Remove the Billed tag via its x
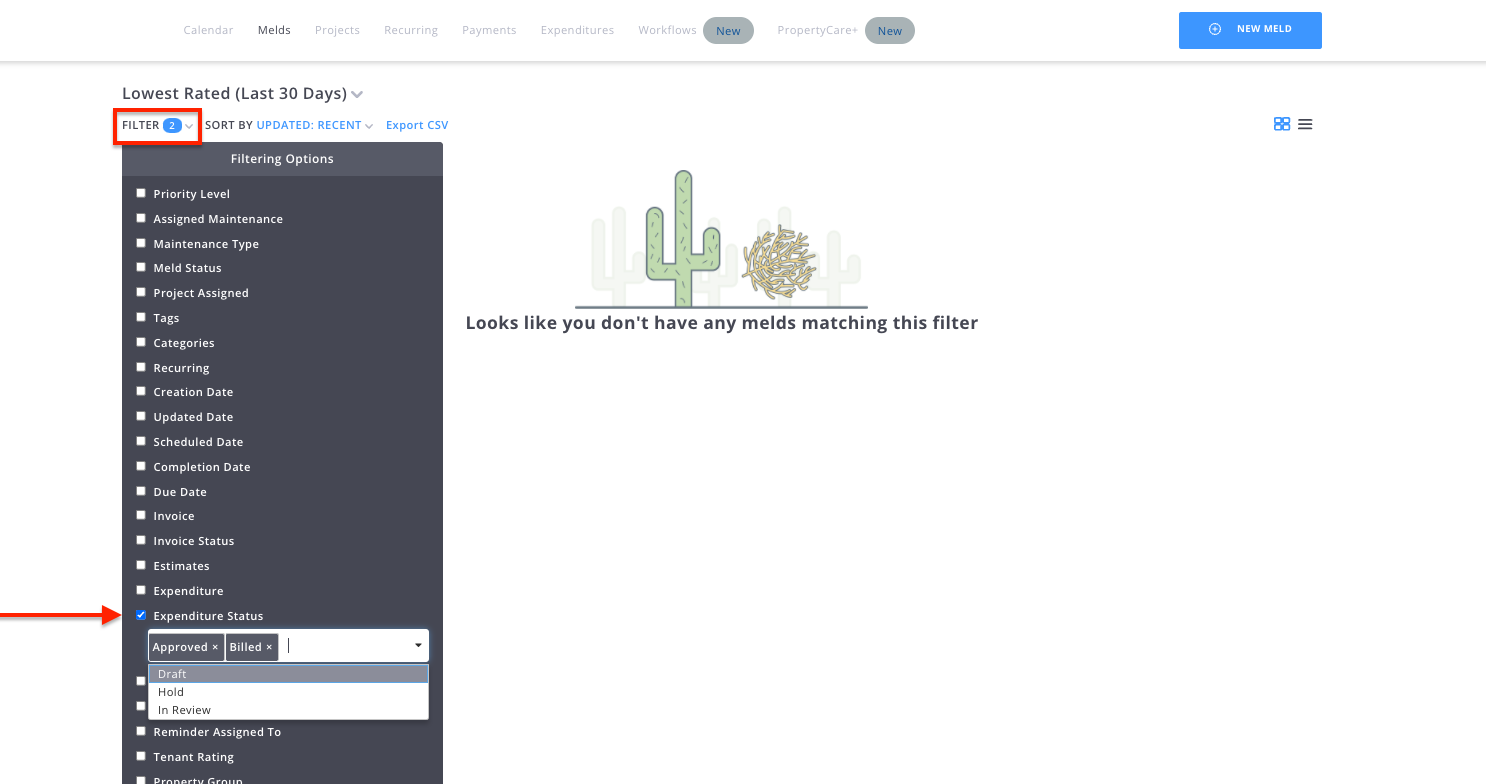Viewport: 1486px width, 784px height. click(269, 647)
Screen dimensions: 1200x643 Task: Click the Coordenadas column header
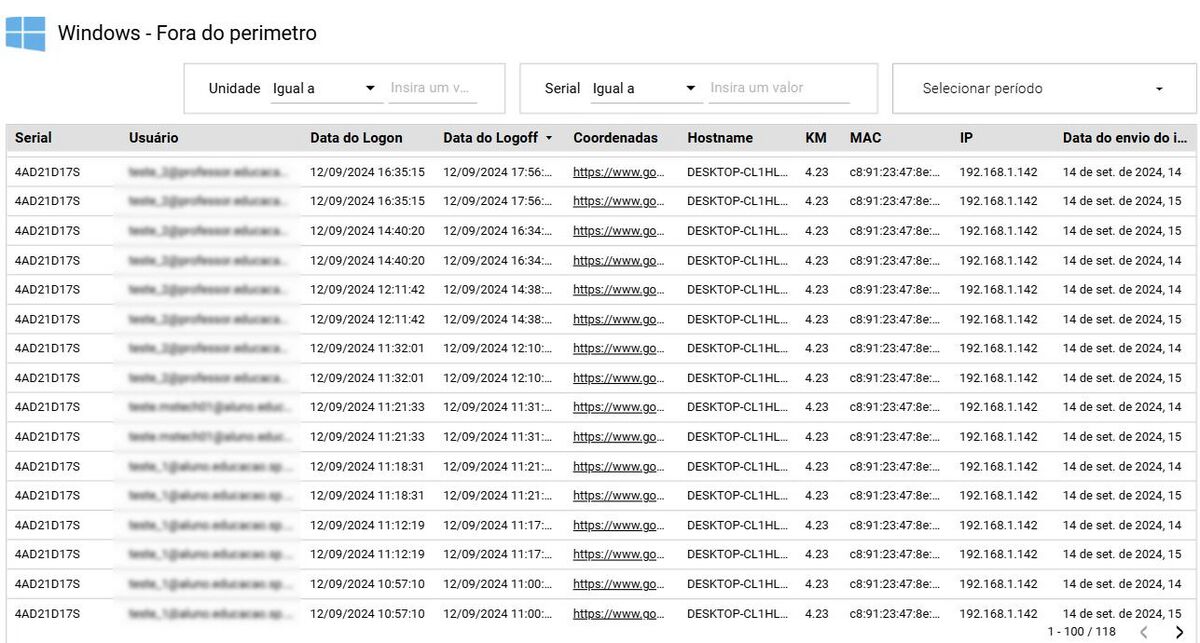coord(615,138)
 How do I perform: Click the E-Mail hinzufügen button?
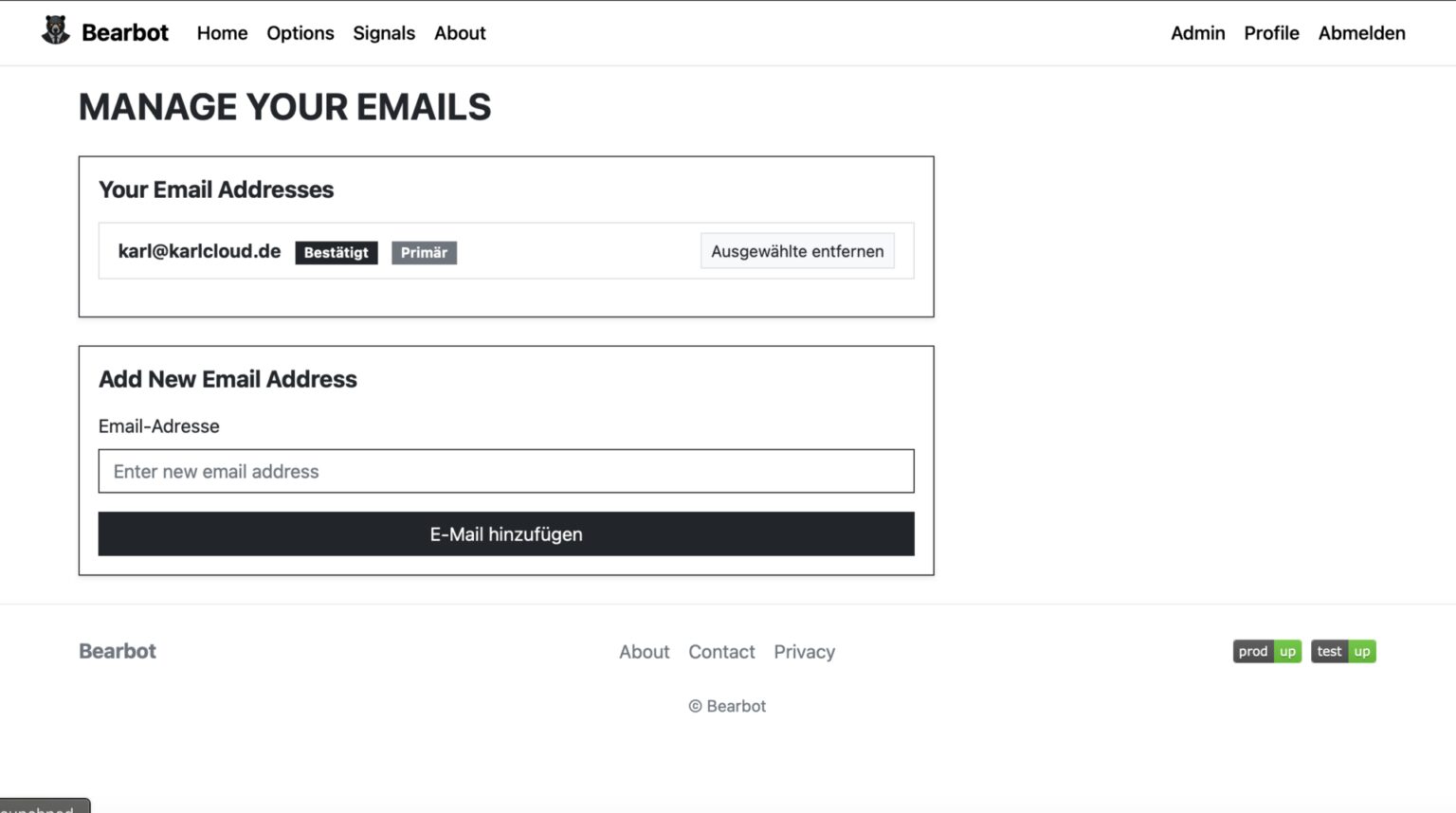[506, 534]
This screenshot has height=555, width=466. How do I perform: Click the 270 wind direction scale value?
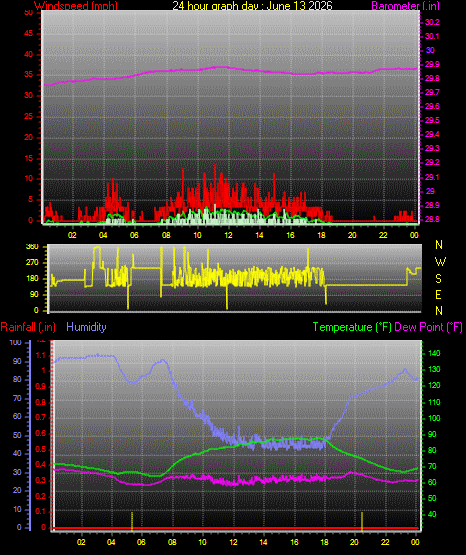pyautogui.click(x=32, y=263)
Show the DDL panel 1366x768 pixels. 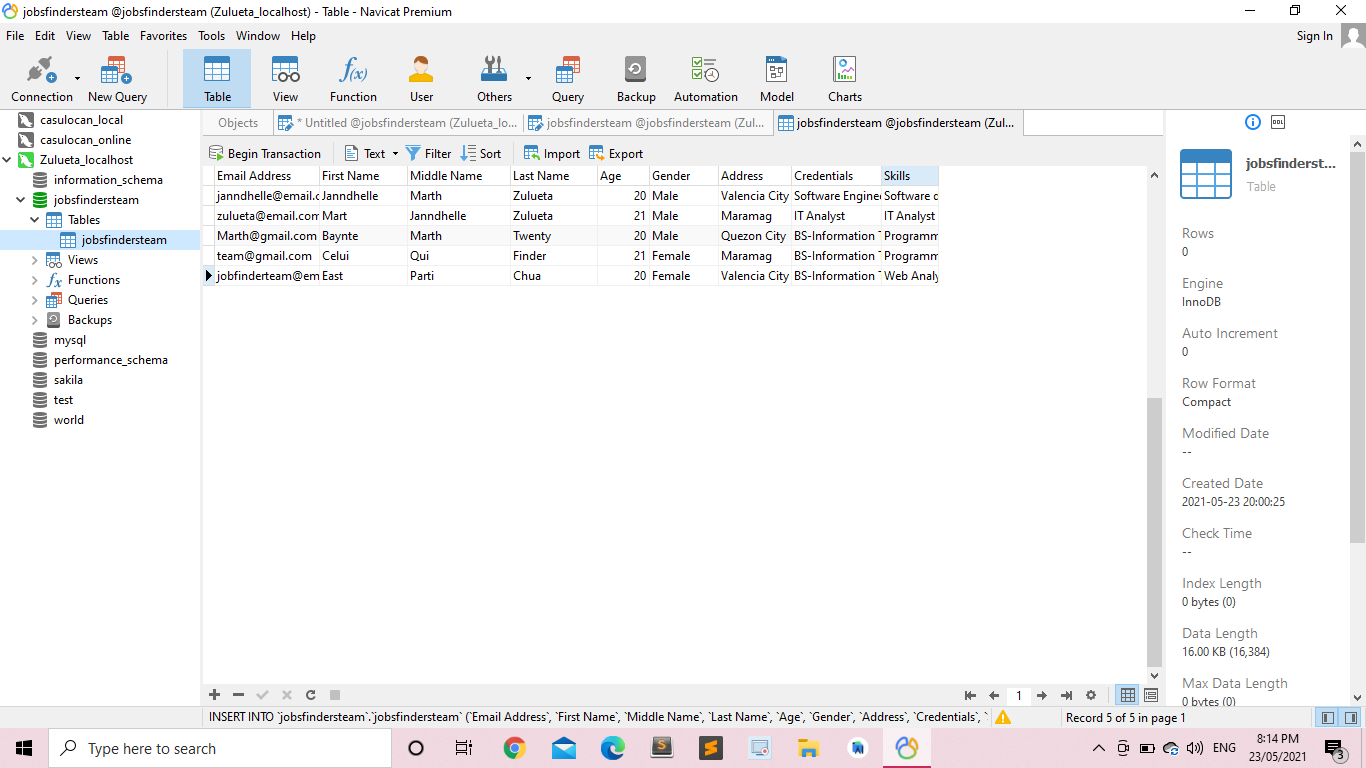coord(1278,122)
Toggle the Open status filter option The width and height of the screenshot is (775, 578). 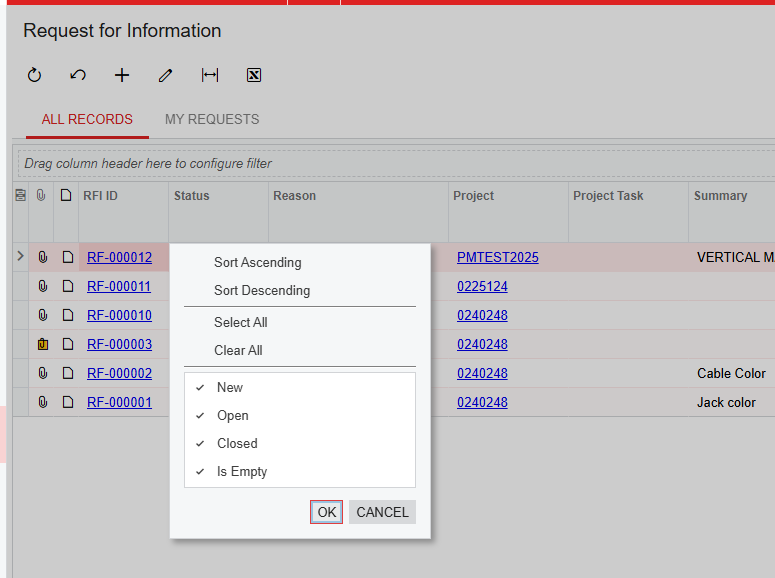[x=232, y=415]
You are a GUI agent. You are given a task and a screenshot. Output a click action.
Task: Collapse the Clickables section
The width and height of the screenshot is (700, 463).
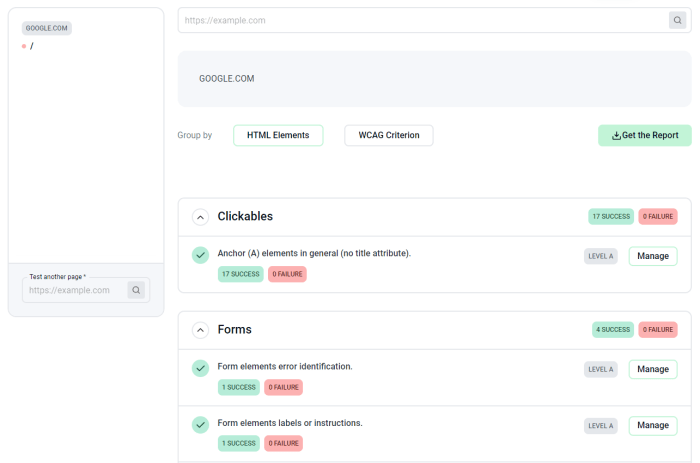point(200,217)
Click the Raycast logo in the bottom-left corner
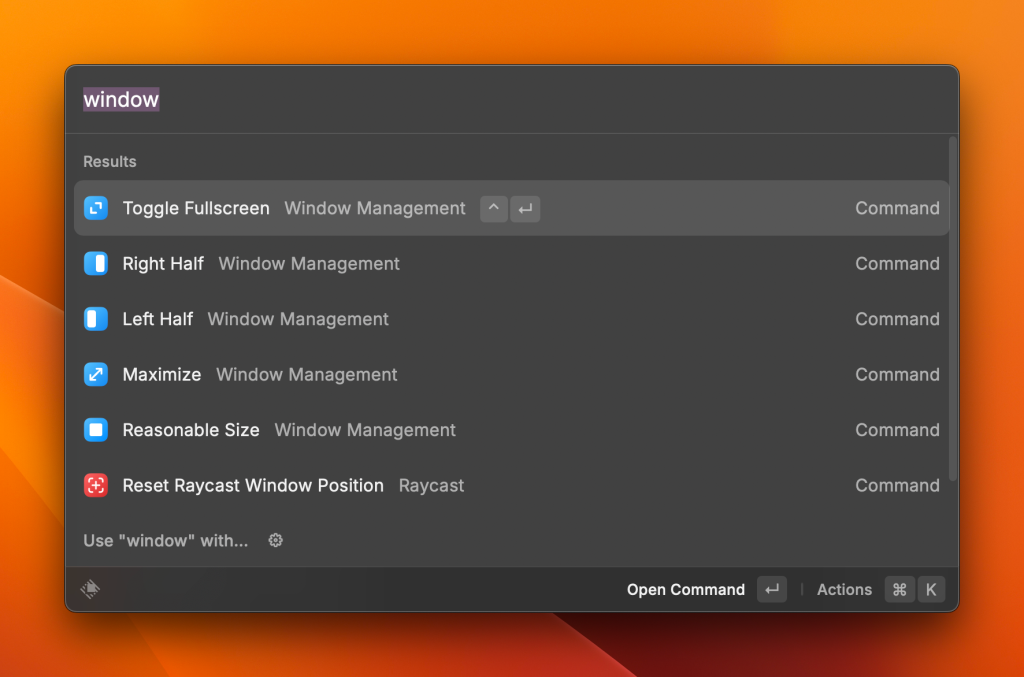Image resolution: width=1024 pixels, height=677 pixels. click(90, 590)
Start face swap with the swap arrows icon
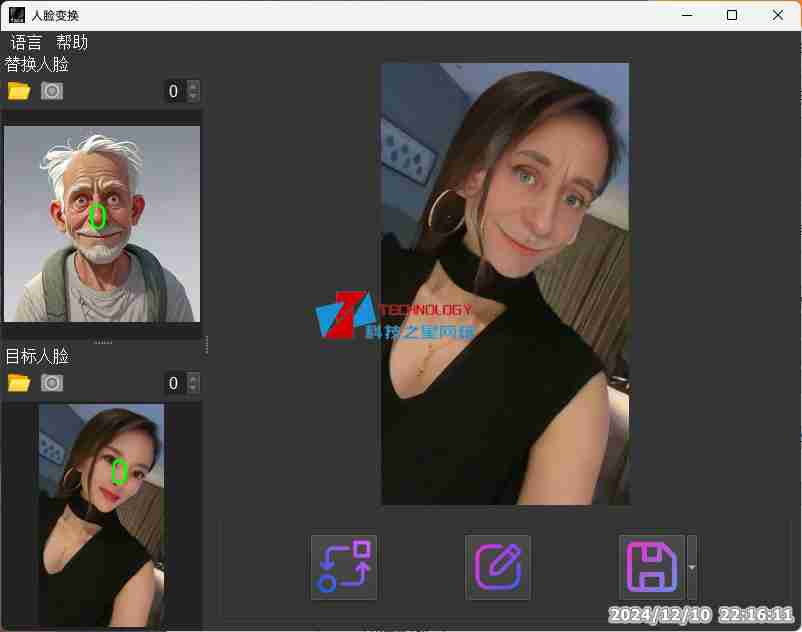This screenshot has width=802, height=632. pyautogui.click(x=343, y=567)
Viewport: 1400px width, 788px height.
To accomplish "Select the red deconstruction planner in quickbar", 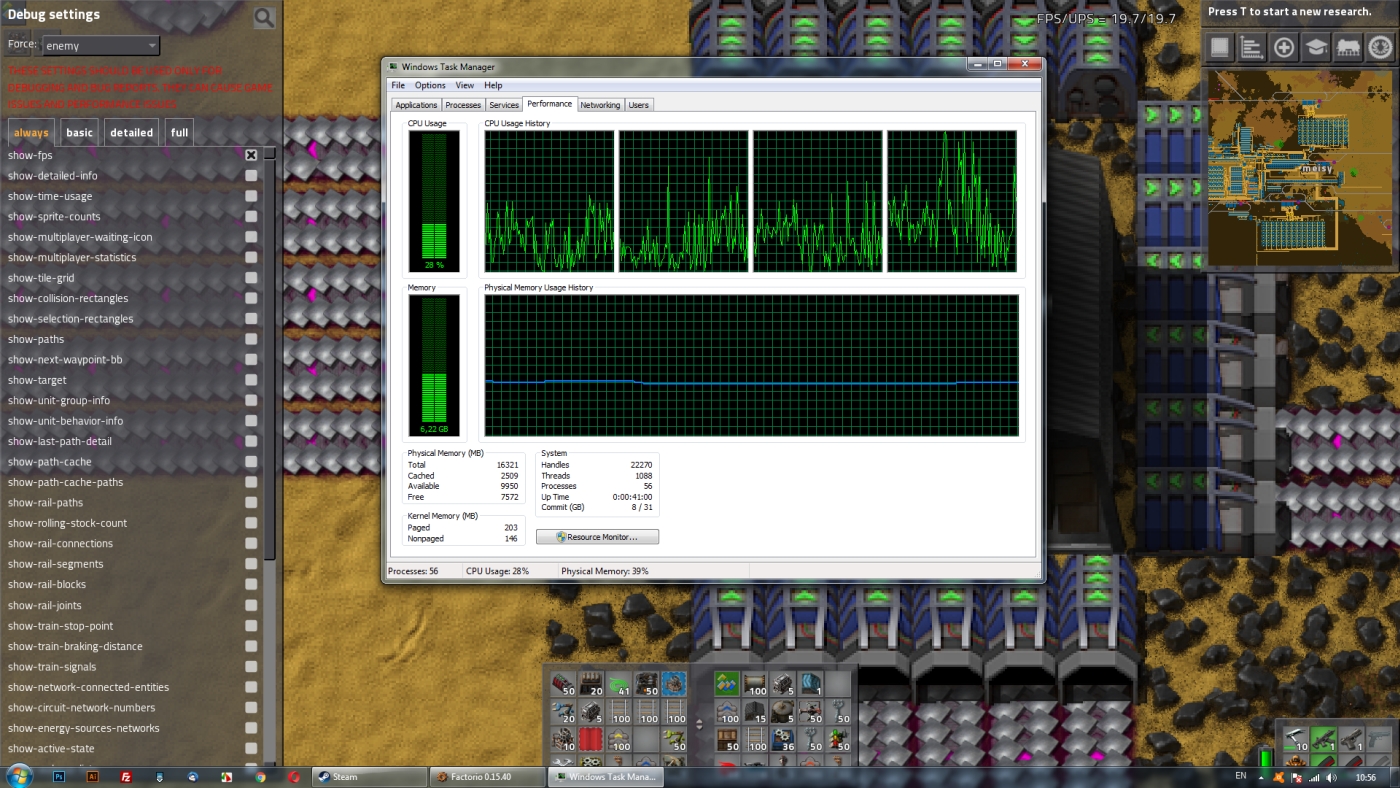I will (592, 741).
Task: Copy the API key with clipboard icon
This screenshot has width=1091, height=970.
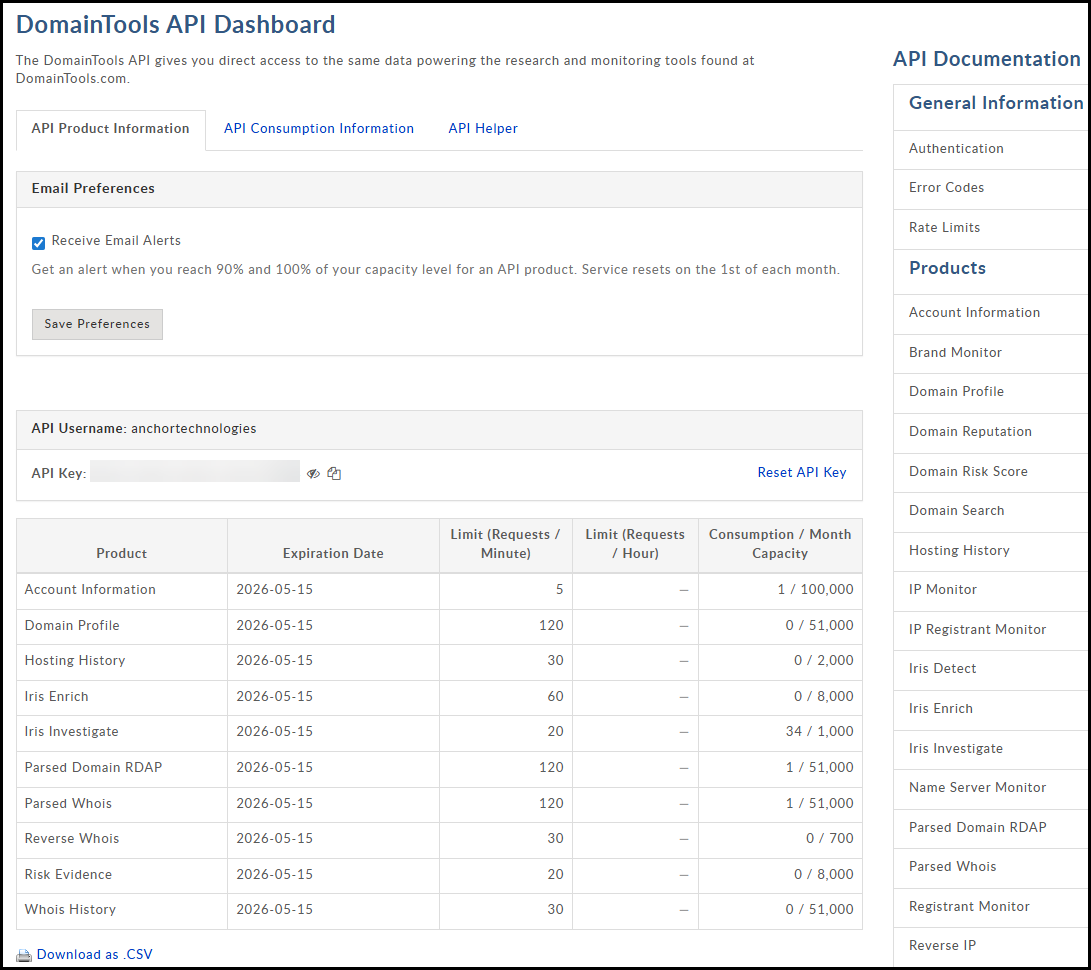Action: click(334, 473)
——————————
▸ Exercise goal: In the listing above, find the line containing "Click the Raycast" and the line containing "Viewport: 1400px width, 788px height.", then return both of them and every line between, exactly, without pictures.

▸ Response area:
Click the Raycast logo in the bottom-left corner
Image resolution: width=1024 pixels, height=677 pixels. click(90, 590)
Start face swap with the swap arrows icon
This screenshot has width=802, height=632. pyautogui.click(x=343, y=567)
Viewport: 1400px width, 788px height.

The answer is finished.